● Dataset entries
────────

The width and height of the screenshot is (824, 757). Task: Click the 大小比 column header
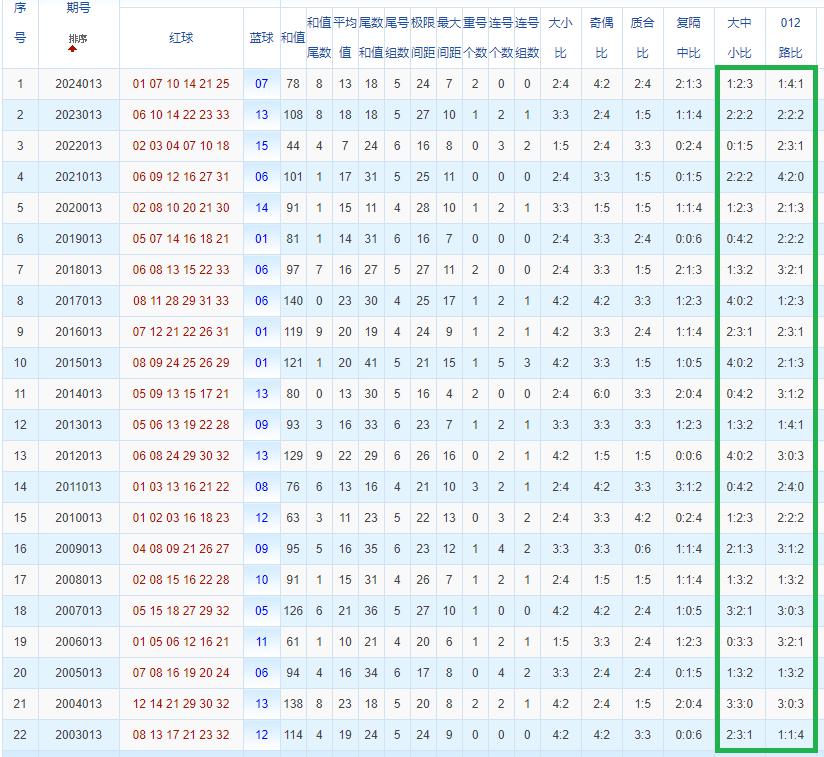coord(560,37)
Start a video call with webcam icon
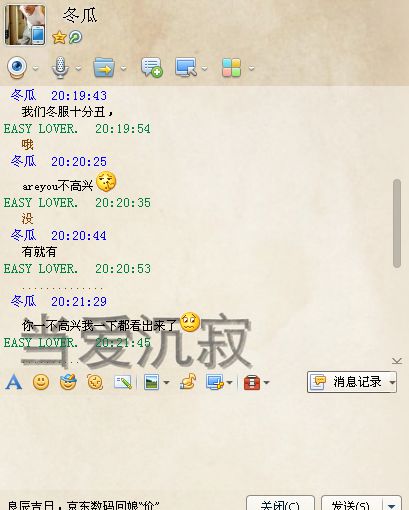The image size is (409, 510). tap(17, 68)
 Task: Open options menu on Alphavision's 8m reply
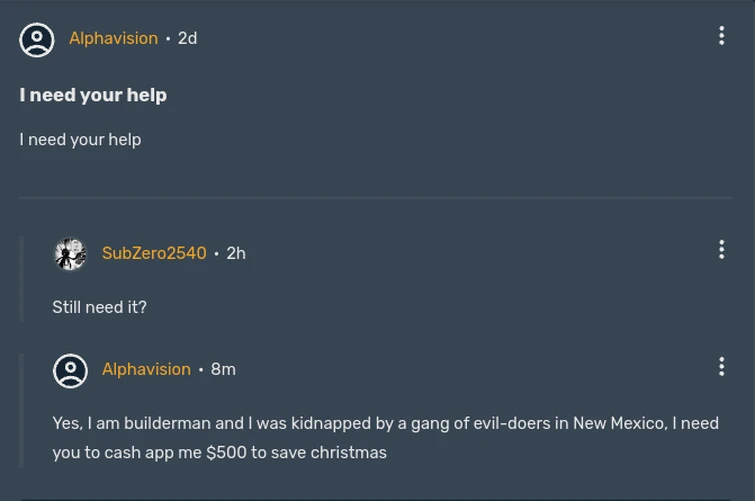pos(721,366)
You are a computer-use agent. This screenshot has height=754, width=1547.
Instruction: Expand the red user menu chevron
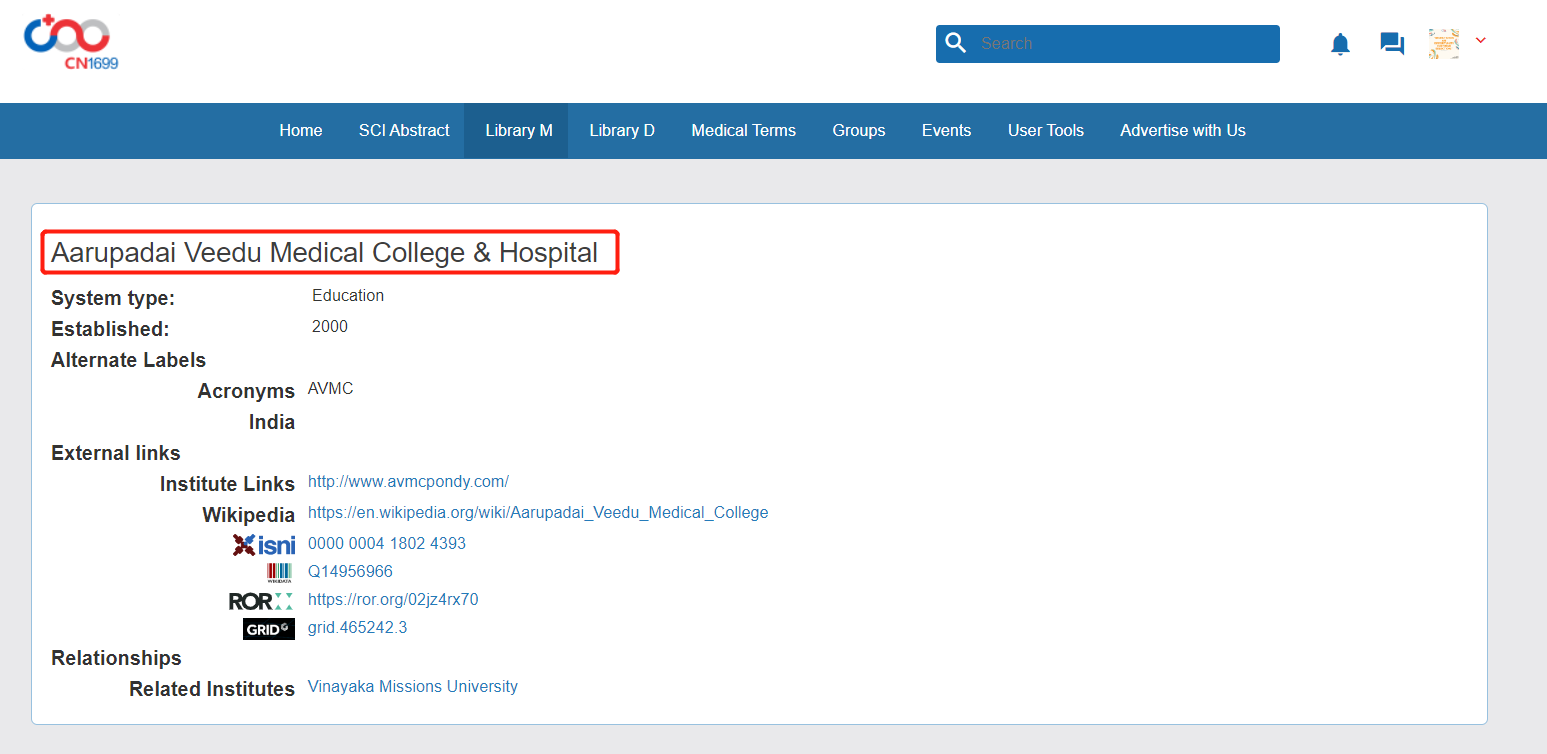click(1481, 41)
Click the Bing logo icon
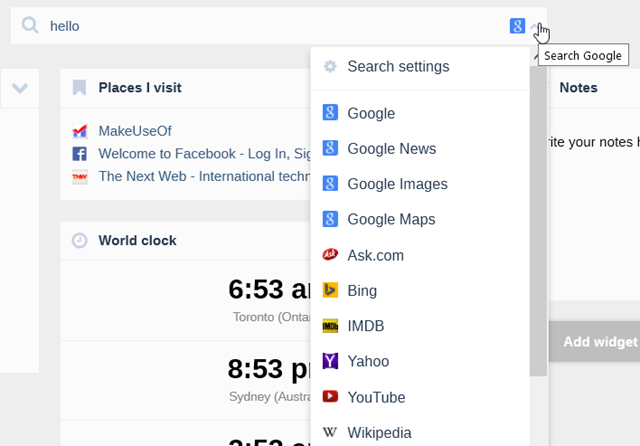The image size is (640, 446). click(331, 290)
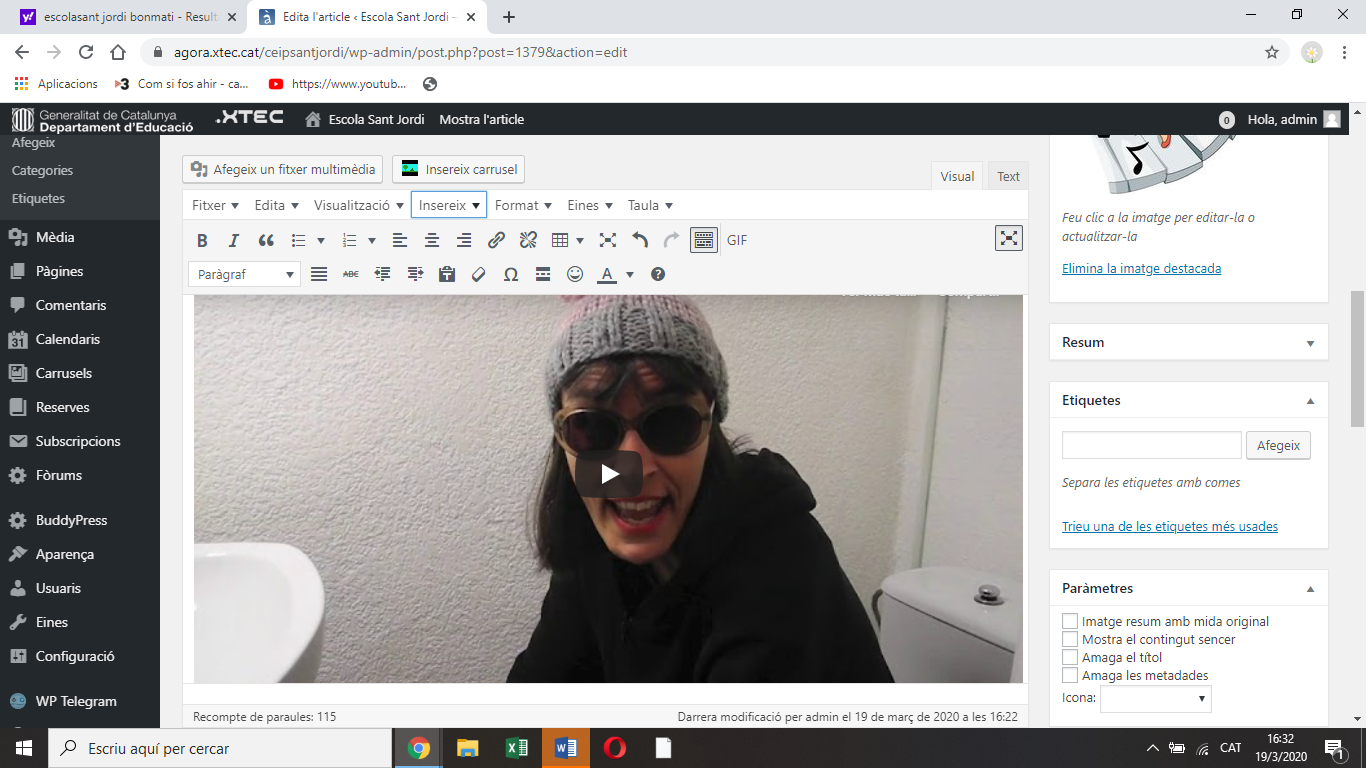Click the clear formatting eraser icon
Image resolution: width=1366 pixels, height=768 pixels.
(479, 274)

────────

● Try it
Each line above should be written out again exactly, without any image.

● Task result
The width and height of the screenshot is (824, 757). Task: Click the 大小比 column header
coord(560,37)
Start a video call with webcam icon
The image size is (409, 510). tap(17, 68)
 Task: Open options menu on Alphavision's 8m reply
pos(721,366)
You are a computer-use agent. This screenshot has height=754, width=1547.
Instruction: Expand the red user menu chevron
click(1481, 41)
Click the Bing logo icon
The image size is (640, 446). click(331, 290)
Click the clear formatting eraser icon
Image resolution: width=1366 pixels, height=768 pixels.
(479, 274)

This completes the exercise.